Even more important is the impact AppHarvest’s work has on the surrounding communities. Morehead sits in the foothills of the Appalachian Mountains, and is in an area that has for generations relied on the coal mining industry for jobs. Coal mining has been in decline for years, a situation further accelerated by the COVID-19 pandemic. As of May 2020, there were more coal industry mine closures and job losses than at any point since the presidency of Dwight Eisenhower 60 years ago.
“Many of us knew what was happening with the decline of the coal industry,” says Webb, a Kentucky native. He adds that the “vacuum that was created because of the rapid decline of the coal industry was a big reason as to why we looked to be located where we are.”
But great challenge, he says, can expose great opportunity, and morale in the community surrounding AppHarvest is “incredibly high” because the company’s efforts are creating jobs and therefore livelihoods for residents.
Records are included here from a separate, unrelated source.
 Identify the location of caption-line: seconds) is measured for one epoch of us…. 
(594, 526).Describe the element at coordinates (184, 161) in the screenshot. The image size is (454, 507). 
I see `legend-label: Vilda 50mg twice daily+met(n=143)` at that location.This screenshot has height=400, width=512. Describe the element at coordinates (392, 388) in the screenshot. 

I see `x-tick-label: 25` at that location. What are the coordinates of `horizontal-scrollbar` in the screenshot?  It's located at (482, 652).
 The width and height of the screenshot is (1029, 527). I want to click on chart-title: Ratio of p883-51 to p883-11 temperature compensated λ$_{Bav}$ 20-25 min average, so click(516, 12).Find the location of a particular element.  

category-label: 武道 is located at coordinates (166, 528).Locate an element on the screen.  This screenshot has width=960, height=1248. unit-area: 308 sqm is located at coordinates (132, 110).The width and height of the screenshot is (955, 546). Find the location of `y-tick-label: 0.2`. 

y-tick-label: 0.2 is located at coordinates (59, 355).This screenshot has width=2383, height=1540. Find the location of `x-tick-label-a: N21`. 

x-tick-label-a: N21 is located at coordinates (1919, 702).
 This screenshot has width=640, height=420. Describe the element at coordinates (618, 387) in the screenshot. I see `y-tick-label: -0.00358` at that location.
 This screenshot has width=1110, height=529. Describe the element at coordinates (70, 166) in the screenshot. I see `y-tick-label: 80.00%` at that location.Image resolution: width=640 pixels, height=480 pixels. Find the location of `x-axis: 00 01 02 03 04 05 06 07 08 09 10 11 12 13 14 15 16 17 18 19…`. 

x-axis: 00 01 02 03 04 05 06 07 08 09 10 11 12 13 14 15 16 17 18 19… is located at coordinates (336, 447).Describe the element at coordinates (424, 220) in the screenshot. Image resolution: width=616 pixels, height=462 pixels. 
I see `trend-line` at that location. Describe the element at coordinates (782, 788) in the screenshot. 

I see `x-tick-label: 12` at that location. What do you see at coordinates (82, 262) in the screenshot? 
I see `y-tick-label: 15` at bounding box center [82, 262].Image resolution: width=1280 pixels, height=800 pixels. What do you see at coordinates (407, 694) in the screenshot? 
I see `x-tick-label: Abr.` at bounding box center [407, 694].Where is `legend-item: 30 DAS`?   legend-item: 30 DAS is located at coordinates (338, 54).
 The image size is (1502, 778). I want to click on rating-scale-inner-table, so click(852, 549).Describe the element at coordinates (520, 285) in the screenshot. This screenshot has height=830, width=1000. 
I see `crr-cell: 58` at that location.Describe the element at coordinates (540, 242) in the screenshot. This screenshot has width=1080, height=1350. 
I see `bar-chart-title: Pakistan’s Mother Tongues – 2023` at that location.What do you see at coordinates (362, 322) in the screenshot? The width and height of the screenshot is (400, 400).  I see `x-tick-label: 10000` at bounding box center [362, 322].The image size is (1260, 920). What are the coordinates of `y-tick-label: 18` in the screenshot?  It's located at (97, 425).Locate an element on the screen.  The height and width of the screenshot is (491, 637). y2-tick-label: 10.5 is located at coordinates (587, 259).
That human element of AppHarvest’s story is, he admits, hard to translate into investor-speak. “What we’re able to do here and how quickly we’re able to move and how much communities want us to be here on the ground, you can’t put that in a pitch deck or capture it in financial means,” he says.
Equally important to communicate is why we need the efforts of those in the controlled ag space.
Most indoor ag companies, from Gotham Greens to AeroFarms to Plenty, highlight the more well-known benefits of controlled-environment farming: 90 percent less water usage, 40 percent less energy consumption. Less talked about are the reasons indoor ag is so crucial right now. The UN has already warned that we only have about 60 harvests left in our top soil. Plowing and over-tilling have increased erosion by 10 to 100 times natural rates, and that’s to say nothing of deforestation, overgrazing, and pesticides that add to soil degradation. Throw in a human population predicted to reach nearly 10 billion people by 2050, and traditional agriculture’s toll on both the earth and the food system start to look a little less abstract and far more disconcerting.
“We have to free up land and water to the wild,” says Webb. “This is a topic we’re not talking about nearly enough.”
Controlled ag, he says, plays a critical role in this process, and is in many ways the third wave of sustainable infrastructure, after alternative energy and electric cars. Like the other two areas on that list, controlled agriculture will continue to evolve over time as one piece of the overall agricultural system.
What it will look like in even just a few years remains to be seen. The last several months have seen huge investment dollars and a lot of different companies trying different methods around controlled-environment agriculture, from vertical farming in reclaimed shipping containers to high-tech rooftop greenhouses to planting farms in grocery stores.
For Webb, analyzing whether one method is superior to another shouldn’t be the focus right now. The point is, companies are building solutions in response to a global problem with profound environmental and humanitarian consequences.
“We can debate all we want but at some point we have to move,” he says. “At some point you have to leave the analysis behind. At some point you have to build something.”